Balut is enjoyed as street food around Southeast Asia, but in Dubai you can find it some evenings from a lady outside the Philippine Supermarket on Al Muraqqabat Road in Deira.

Thanks to my Filipino colleague who was aware of my fascination with this unusual food, I was finally able to sample the balut. And since I’ve been talking about it so long, not eating it was obviously not an option.

So, here goes. The challenge is on. Let’s learn how to eat balut (which, according to my friend, looks like a baby pterodactyl):

1. Warm the eggs in hot water.

Balut before opening

2. Tap the eggs on a hard surface to crack the shell.

3. Break away the top of the shell only.

Peeling the balut

4. Drink the amniotic fluid out of the shell. (The broth had a strong odor that scented my fingers – not in a good way.)

5. Peel the remaining shell away.

Balut before drinking the broth

6. Pop the embryo into your mouth – whole. (If I didn’t eat it whole, I knew I wouldn’t be able to take a second bite.)

Balut outside of the shell

7. Close your eyes and think happy thoughts. (This is the point I had gag reflex and my eyes started to water. But only for a moment. Soldier on!)
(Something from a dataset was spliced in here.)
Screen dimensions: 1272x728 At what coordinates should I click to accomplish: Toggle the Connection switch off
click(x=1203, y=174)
8. Chew and swallow. (I chewed mine well for better digestion and to get the full textural experience. The wings and feathers were soft and oddly chewy. I didn’t notice the bones but they were in there too. But the predominant element was the yolk which was very firm and almost chalky in texture. But I’m told the way to do it is to chew it into a few swallowable pieces and swallow it. Fast.)
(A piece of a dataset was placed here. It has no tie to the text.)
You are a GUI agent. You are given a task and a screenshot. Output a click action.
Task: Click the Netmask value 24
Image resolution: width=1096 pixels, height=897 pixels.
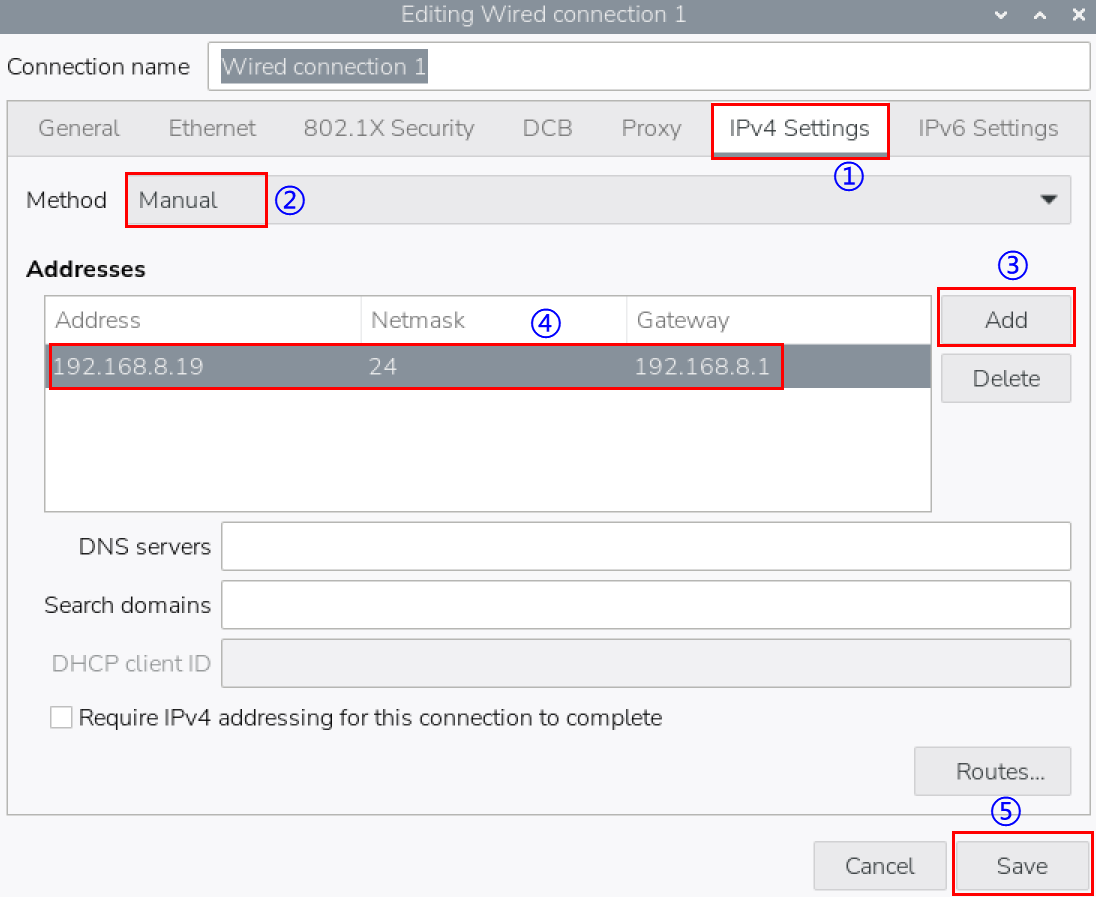[x=383, y=367]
Verdict: Even my Filipino friends are divided. Some refuse to eat it at all, some remove the chick and eat only the yolk, and others pop them back like Pringles. This acquired taste is definitely not for everyone. (In fact, it’s probably not for most people.) Would I eat it again? Probably not. It didn’t necessarily taste bad, but the mental block is what makes it so off-putting.

   Favourite part – the squirms from my colleagues.
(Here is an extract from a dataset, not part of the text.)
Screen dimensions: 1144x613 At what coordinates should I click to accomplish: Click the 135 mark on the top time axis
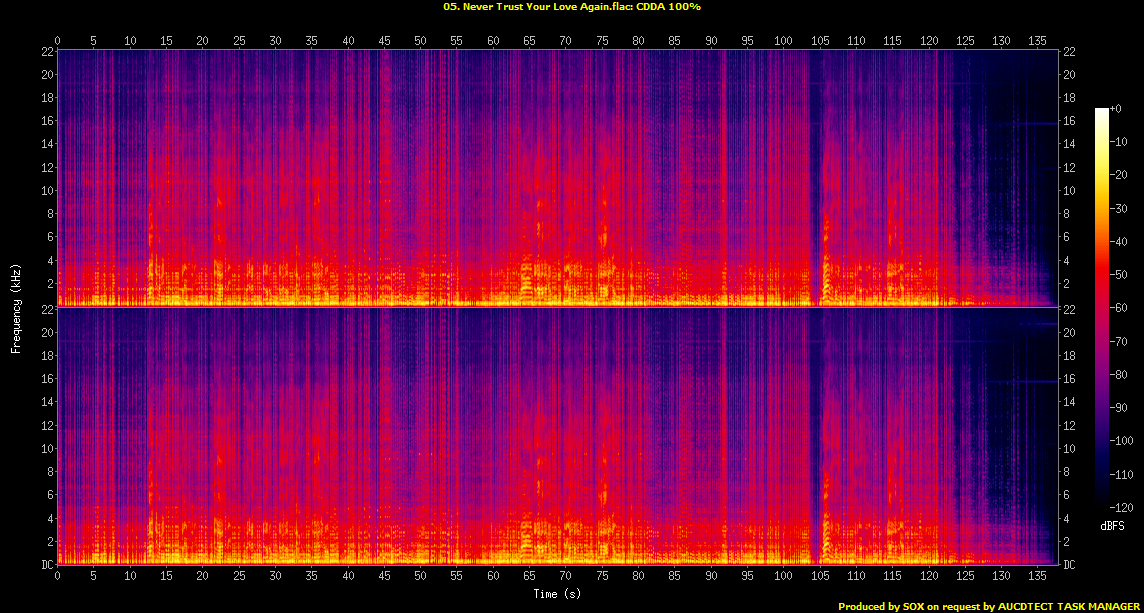1038,41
   Least favourite part – picking feathers out of my mouth afterwards. Meow. 🐱
Note to self: Bucket list, tick. Next on the Filipino food list – boodle fight!

Chow for now!

xx foodie


  1. Wow! You are brave! My mom’s Filipina aND though I have been to the Philippines and grew up with Filipino food, balut us one thing I cannot eat. I just can’t get over the mental image. This said, I have relatives who love it. Good for you for trying it. Love how adventurous you are!

  2. There’s also the PENOY for the faintly hearted. It’s much like BALUT without the chick. Yeah, only the chalky yolk. Most Filipino streetfoods are eaten with spiced vinegar and a dash of salt. That spicy-sour-salty kick you get completes the experience. I never had BALUT without it and I’ve eaten 10 on one sitting.

    Whether it’s KWEK-KWEK, TUKNENENG, ISAW, ADIDAS, BALUN-BALUNAN, OKOY, LUMPIA TOGUE, (and the list goes on – breaded, fried or grilled) having your streetfood without your standard filipino condiments makes for a bland experience.